Lastly, making visual music with sound and color as semiotic substances can be an example of a visually “busy” and “typographically” dense aesthetic referred by Engberg as “aesthetic of visual noise” (2010, 2). The author defines that the density of semiotic substances creates busy atmospheres and crowded screens, which can blur the sight and understanding of the reader. In UMI, squares multiply on the already “typographically” crowded screenic surface producing the repetition of the same sound mixed with yellow and white stars (see fig. 2). As the squares gradually occupy the screen they create an intermedial bridge to constellation 22 Hercules (Doubles), where through a series of iconic associations (double XX, double U (W), double ++, double --) and encyclopedic imagery (WTC Twin Towers’ attack on September 11, 2001, Sigmund Freud’s projection of double meaning, Alfred Hitchcock’s double motif in Psycho), the repetition of the sound and images of the squares is used to portray coincidence, science, and history. Constellation 72 Equuleus (Moon) also shows examples of visual music through “aesthetic of visual noise” (Engberg, 2010), in this occasion, different piano keys trigger encyclopedic imagery to create a Moon related-aesthetic technique, featuring “the chronotope of the Moon”: Apollo 11, the image of Neil Armstrong’s first steps on the Moon in 1969, a ladder made of multiple letters “H”, an allusion to Georges Méliès’ film produced in 1902, “Le Voyage dans la Lune”, Wittgenstein’s quotation, “I know that I have never been on the Moon” (On Certainty, 1969), among others. The visual and sonic techniques employed in certain constellations may create a sense of excess on the poetic surface of the work (see fig. 2); however, such poetic excess can also be read as an aesthetic technique and visual strategy to accentuate the multi-materiality of the work and to portray the intellectual density of the author’s writing.

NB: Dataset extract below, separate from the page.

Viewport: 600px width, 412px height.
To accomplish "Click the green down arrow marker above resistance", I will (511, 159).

3. Hydra (59): “The Limits of Language are the Limits of my World”
Signifying water snake and representing the largest of the 88 constellations in the sky, constellation Hydra 7Hydra. In Greek legend, the offspring of Typhon and Echidna (according to Hesiod’s Theogony), a gigantic monster with nine heads (the number varies), the center one immortal. The monster’s haunt was the marshes of Lerna near Argos. The destruction of Hydra was one of the 12 Labours of Heracles, which he accomplished with the assistance of Iolaus. 26. Encyclopædia Britannica, http://global.britannica.com/EBchecked/topic/278114/Hydra.(hereafter HYA) hosts a scenario of philosophy. A cafe, a couple talking about human existence, quotations by Ludwig Wittgenstein and Jacques Derrida swirled into a coffee cup, allusions to French film director Jean-Luc Godard, a universe of meaning squeezed into a dark void; these are the elements that construct the intertwined ideas that brightly compose the stars of HYA (The Limits of Language). Echoing constellation number 30 Draco (Sky), the reader experiences HYA through a sky full of philosophical questions, where the voices of Wittgenstein, Derrida, Godard, a mysterious woman, and the narrator, intellectually converse.

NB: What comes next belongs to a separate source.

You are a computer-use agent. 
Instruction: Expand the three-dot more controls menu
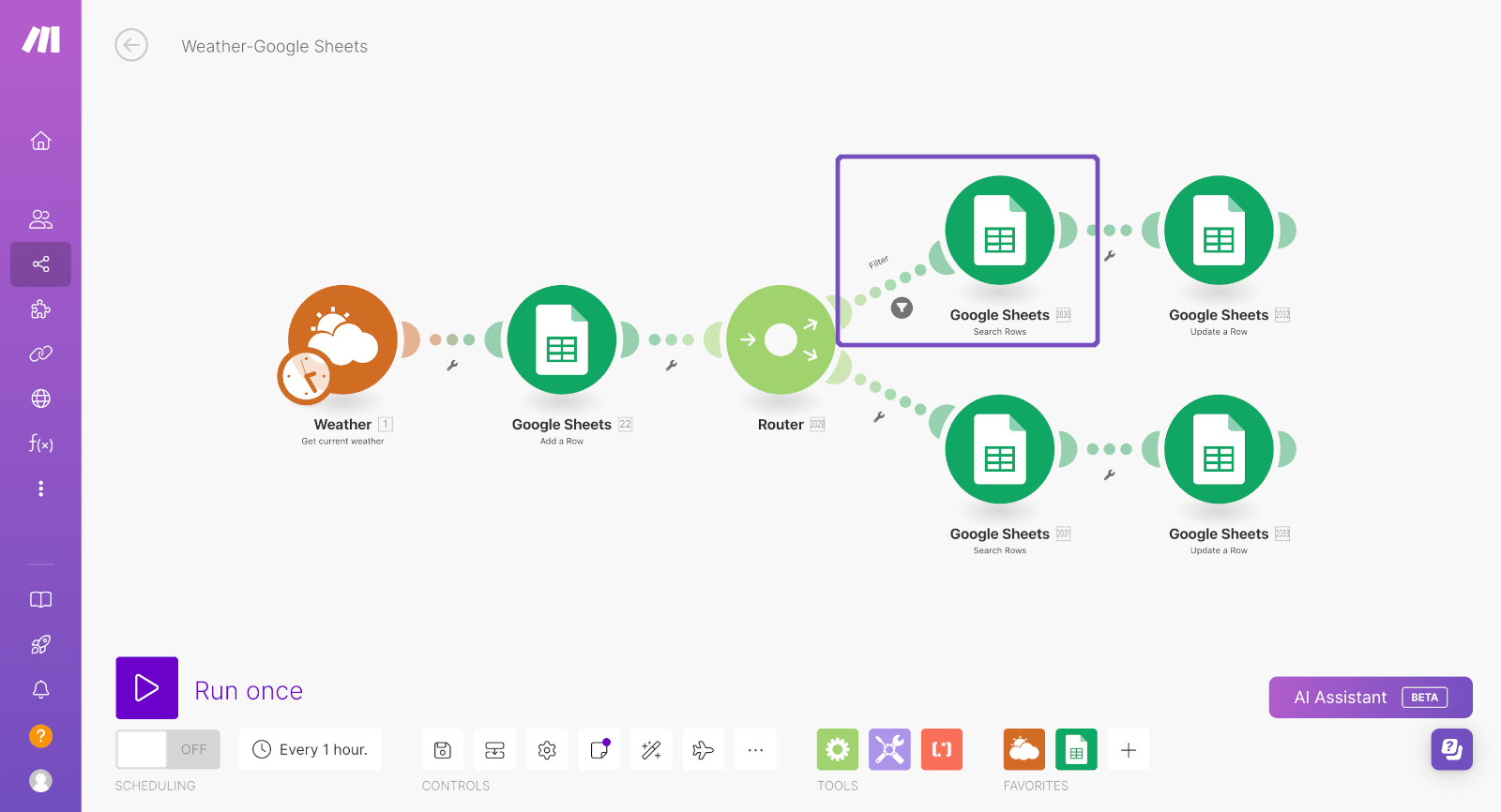755,750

(2) We were in a cafe drinking coffee together and talking about philosophy. And I said, “Wittgenstein said, ‘The limits of language are the limits of my world’”. And she said, “Derrida said, ‘There is nothing outside of the text’”. And I said, “The end of language is the beginning of existence”, and she said, “Isn’t that just another concept?” and I said, “Does existence exist before we existed?” and she said, “No”. Then there was a pause. The cream in my hand was poised over the dark void of my coffee. And then I said, “Did you see that Godard film, the one with the coffee cup?” And she said, “Yes, where we see the milk folding into the dark expense of his coffee cup, and in that cup of coffee there is a whole universe of meaning”. What does he say? “The limits of language are the limits of my world, and by speaking I limit the world: that is Wittgenstein”. Yes, Wittgenstein also said “Our words would only express facts as a teacup would hold a teacup full of water even if I were to pour out a gallon over it”. And then she laughed. She laughed out loud and she said, “Laughter is the limits of language. We laugh when the absurdity of language becomes apparent, when it tricks us into believing in a thing called meaning” and I said, “We never arrived at fundamental propositions in the course of our investigations; we only get to the boundary of language that stops us from asking further questions” (HYA transcription, 88C).

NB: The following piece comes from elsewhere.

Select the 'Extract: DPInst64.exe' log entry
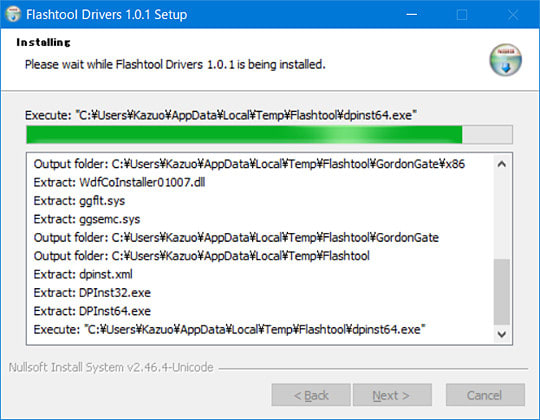The width and height of the screenshot is (540, 420). click(92, 311)
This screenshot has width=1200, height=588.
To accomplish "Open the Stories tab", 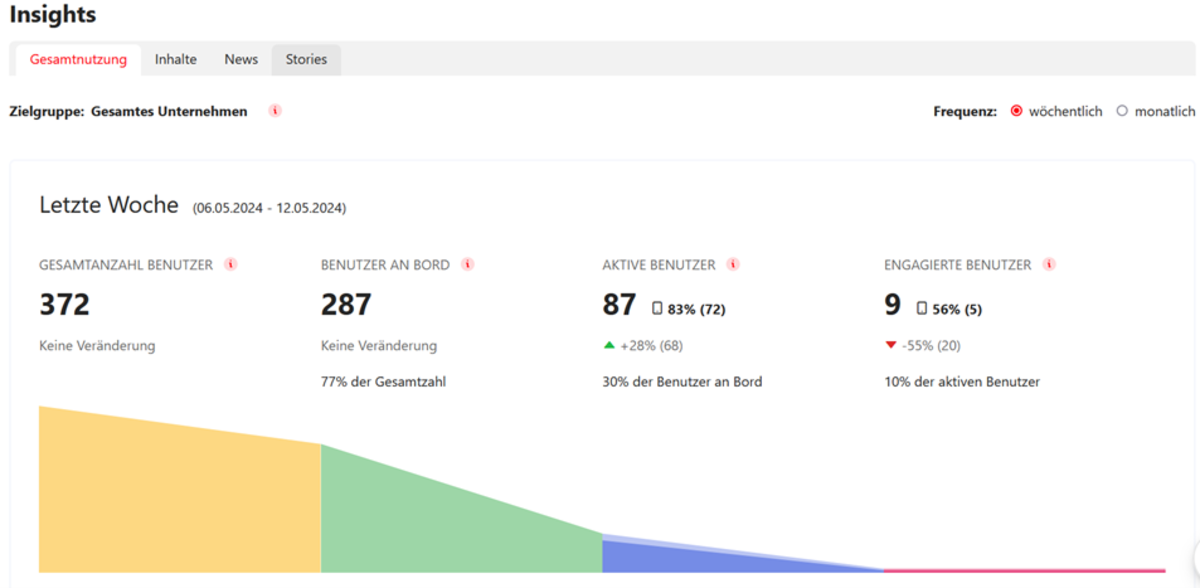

The story opens through memory, a recollection of a conversation about philosophy the narrator had with a woman. The dialogue begins when the narrator himself quotes Wittgenstein for the first time, “And I said, Wittgenstein said, ‘The limits of language are the limits of my world’.” The quotation brings back the different semiotic systems that visually represent this literary reference throughout the digital work. In HYA the reference appears as a book page from the TLP; interestingly, these linguistic texts become for an instant the threaded wallpaper of the spoken narrative, however they quickly vanish turning themselves into a degraded memory. In constellation number 30 Draco (Sky), as two supernovas are triggered by the secret of the left hand, the limits of language are compared to the limitless possibilities of interpretation in the Sky, as the narrative voice puts it, “Where do our words end? What good are our words out there in space?” (Constellation 30, Sky, 88C). This accentuates the idea of boundless interpretation within the constellations’ interconnections given that it opens a field of philosophical concepts about the ever-expanding universe. Likewise, “The limits of language are the limits of my world” connects HYA to constellation 48, Norma (The World) where an image of the world appears and disappears at the rhythm of the words, “this is the world as I found it, this is the world, the whole wide world.” This shows an example of movement acting as an iconic sign where the coupling between the linguistic text and the animation gives the sensation of different moments and points of contact that expand the imaginary of the blinking eye: dark and bright, known and unknown, real and imaginary, form and matter, universe and language. The visual music of these examples highlights that the center of Wittgenstein’s statements is based on that which can be possibly explained by means of language and that which cannot. It highlights the connection between universe, language, imagination, reality, and the world; to put it differently, the (im)possibility to express by means of language, that which does (not) exist in the world, and the (im)possibility to express from time to time things about ourselves and things about our world.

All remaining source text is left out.